Malam harinya, setelah makan malam, Daniel meminta Revan untuk mengikutinya ke ruang kerja. Revan, yang sudah menduga ada hal serius yang akan dibicarakan, hanya menurut.

Setelah duduk, Daniel memulai percakapan.

"Revan, Papa mau tanya. Apa kamu mau belajar bisnis?"

Revan mengerutkan kening, terkejut.

"Kenapa Papa tiba-tiba menanyakan hal itu? Papa tahu Revan masih sekolah dan disibukkan dengan tugas, serta persiapan untuk kenaikan kelas."

Daniel mengangguk. "Papa tahu. Jika kamu tidak mau, tidak apa-apa. Papa tidak akan memaksa. Hanya saja..."

"Hanya saja apa, Pa?" tanya Revan, penasaran.

"Begini, Diandra—maksudnya Mama Valeria—menelepon Papa dan mengajak untuk berbisnis bersama," jelas Daniel.

"Bukankah itu bagus, Pa?" kata Revan.

"Ya, memang bagus. Jika kita bekerja sama, itu pasti akan menghasilkan dan menguntungkan. Tapi yang menjadi masalahnya, Tante Diandra mau kamu dan Valeria yang menjalankan bisnis ini."

Revan terkejut. "Apa, Pa? Tapi kan..."

"Papa tahu, Revan. Papa sudah mengatakan itu. Tapi Diandra, dia jika sudah merencanakan sesuatu, ia akan selalu memastikan rencananya itu terwujud dan tercapai. Selain itu, dia meminta Papa untuk mengatur waktu agar kalian berdua bisa belajar dan membangun bisnis bersama." jelas Daniel.

Revan menghela napas panjang.

"Jadi... gimana keputusanmu, Revan? Apa kamu mau belajar dan membangun bisnis bersama Valeria?" tanya Daniel.

"Beri Revan waktu, Pa. Revan permisi," jawab Revan, berdiri dari kursinya.

"Kamu mau ke mana?" tanya Daniel.

"Rumah Valeria." kata Revan.

"Malam-malam begini lebih baik jangan ke sana. Besok saja bertemu dan bicarakan ini dengannya. Jangan sekarang. Papa khawatir jika kamu ke rumahnya dan mengatakan apa yang Papa katakan, Valeria akan mendapat masalah," ujar Daniel, mengingatkan.

"Baik, Pa," jawab Revan, mengangguk.

Daniel menatap putranya, wajahnya terlihat prihatin. "Dan sebaiknya kamu pikirkan juga, Revan, karena Tante Diandra menunggu jawabannya. Tapi ingat satu hal, Revan, Papa tidak memaksa."

Setelah Daniel keluar, Revan kembali ke kamarnya. Ia duduk di pinggir kasur, mencerna semua yang baru saja ia dengar. Jadi ini alasannya Valeria sangat tertekan. Ini bukan hanya soal pelajaran bisnis, tapi soal masa depannya yang sudah diatur oleh ibunya.

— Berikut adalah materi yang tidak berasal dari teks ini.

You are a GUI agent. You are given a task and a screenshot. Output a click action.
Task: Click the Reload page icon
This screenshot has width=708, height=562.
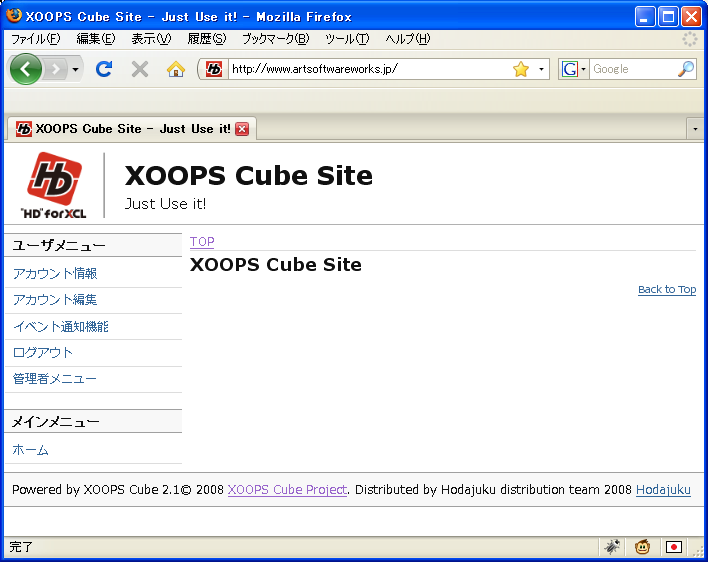pos(103,69)
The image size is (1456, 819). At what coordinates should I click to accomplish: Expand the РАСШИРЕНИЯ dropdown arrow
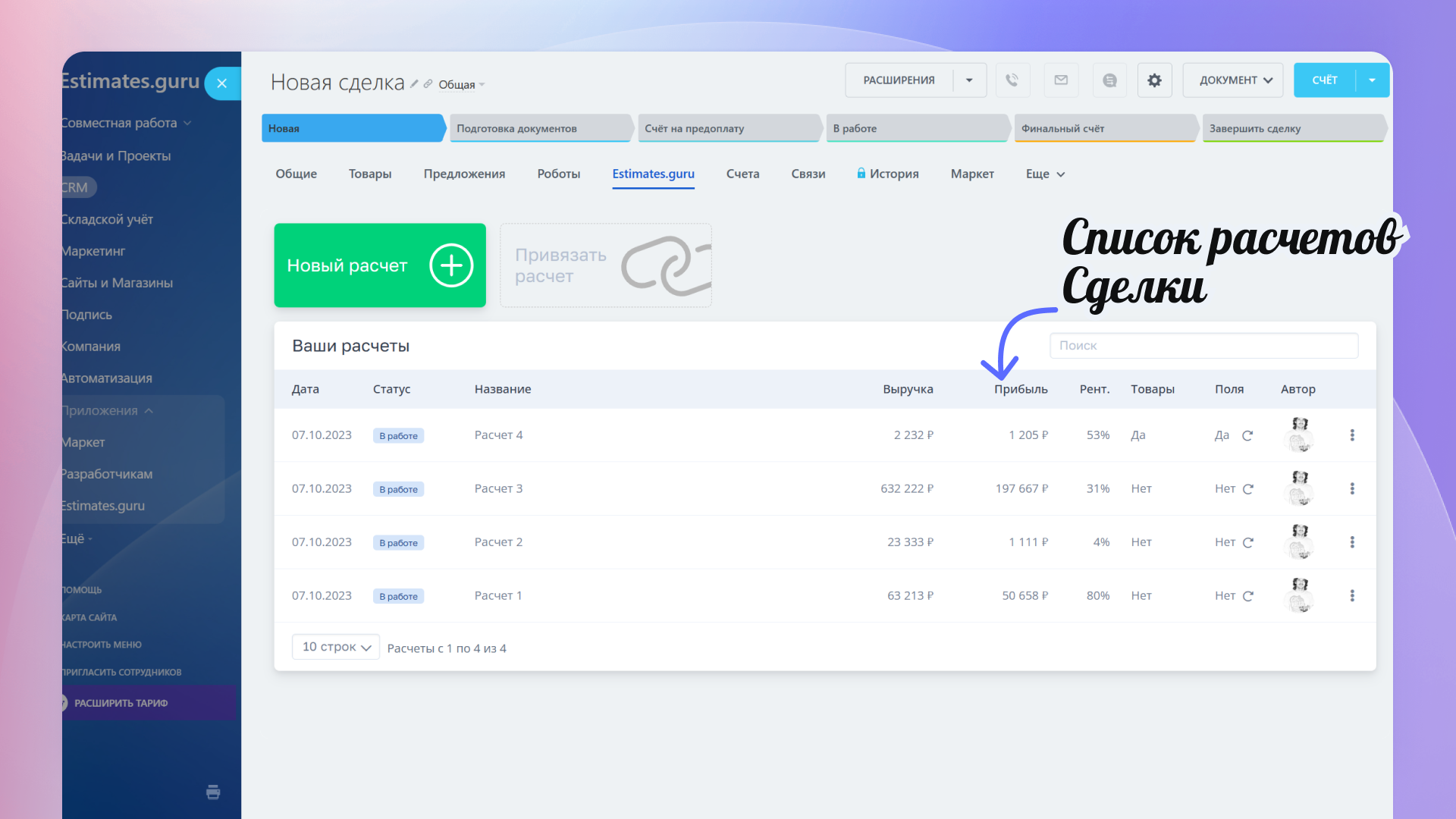[969, 80]
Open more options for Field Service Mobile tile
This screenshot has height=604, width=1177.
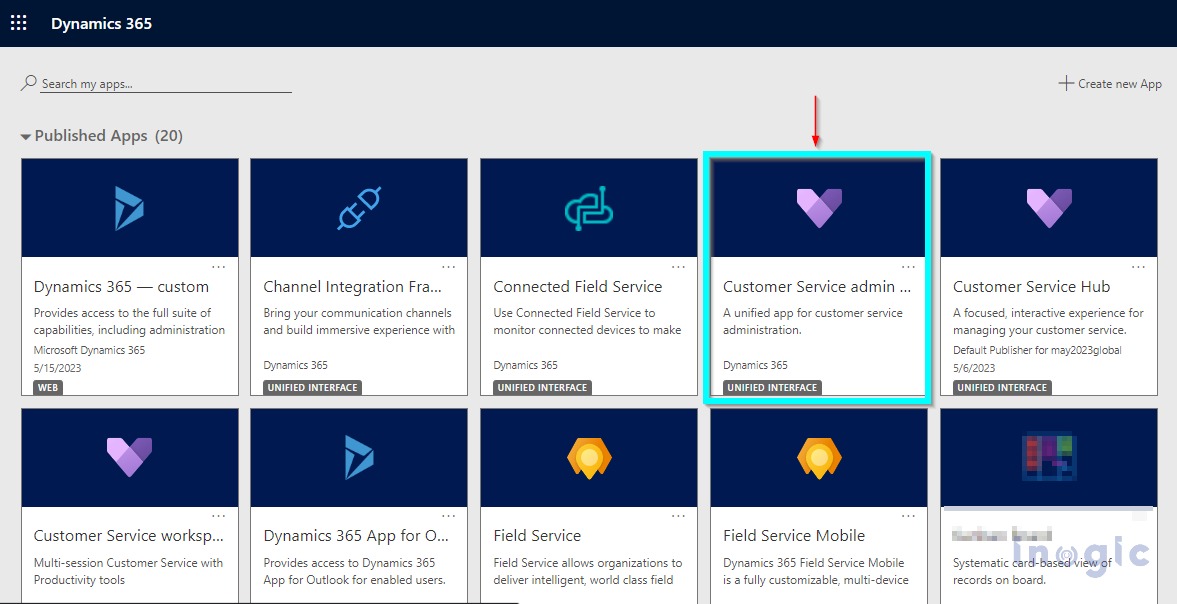[x=909, y=516]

Revan tahu, jika ia menolak tawaran ini, ia mungkin akan membuat tante Diandra semakin menekan Valeria. Tapi jika ia menerima, ia akan masuk ke dalam skenario yang sudah dibuat oleh tante Diandra, yang bisa jadi akan merusak ketulusan hubungannya dengan Valeria.

Setelah berpikir panjang, Revan mengambil keputusan. Ia akan menerima tawaran itu. Bukan karena ia ingin memenuhi ambisi tante Diandra, melainkan karena ia ingin berada di sisi Valeria. Ia ingin menjadi perisai yang melindunginya dari tekanan keluarganya. Ia akan masuk ke dalam permainan itu, tapi ia akan bermain dengan caranya sendiri.

Keesokan paginya, setelah sarapan, Revan menghampiri Papanya yang sedang membaca koran di ruang keluarga. Daniel mendongak, melihat raut wajah Revan yang serius.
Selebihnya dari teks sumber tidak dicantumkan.